_TASK GOAL_
Reproduce the part of the data that opens with the line containing "This screenshot has height=819, width=1456." and closes with the line containing "Action: [x=41, y=410]", substituting "label" for "badge" and leaving everything else unchanged.

_ITEMS_
------------------------------------------------------------------------

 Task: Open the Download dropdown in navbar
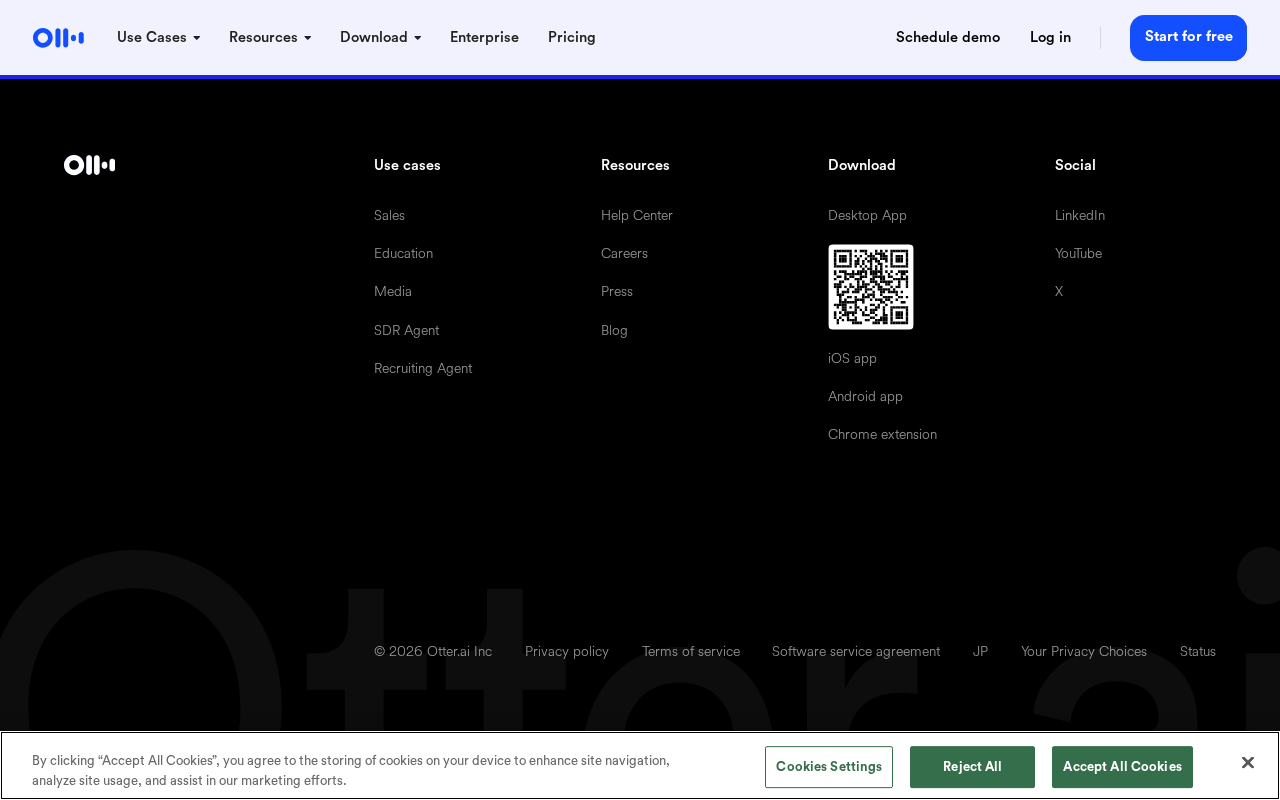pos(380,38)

------------------------------------------------------------------------

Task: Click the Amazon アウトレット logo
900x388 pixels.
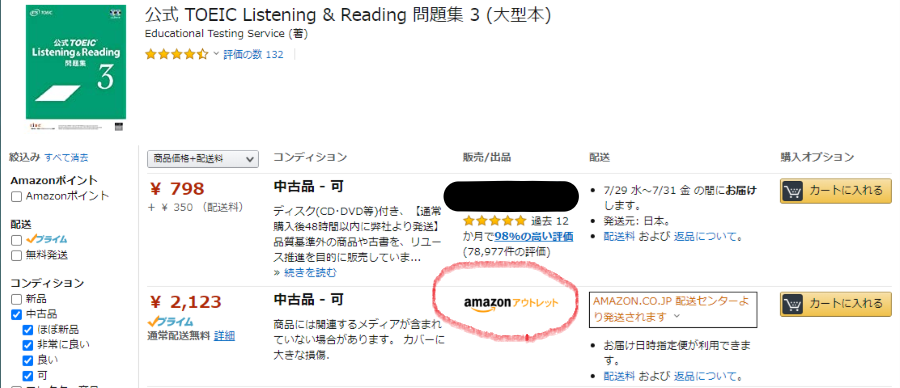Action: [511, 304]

------------------------------------------------------------------------

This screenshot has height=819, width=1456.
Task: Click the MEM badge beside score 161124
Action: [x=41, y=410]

------------------------------------------------------------------------

_ANSWER TO THIS PROBLEM_
This screenshot has height=819, width=1456.
Task: Click the MEM label beside score 161124
Action: [x=41, y=410]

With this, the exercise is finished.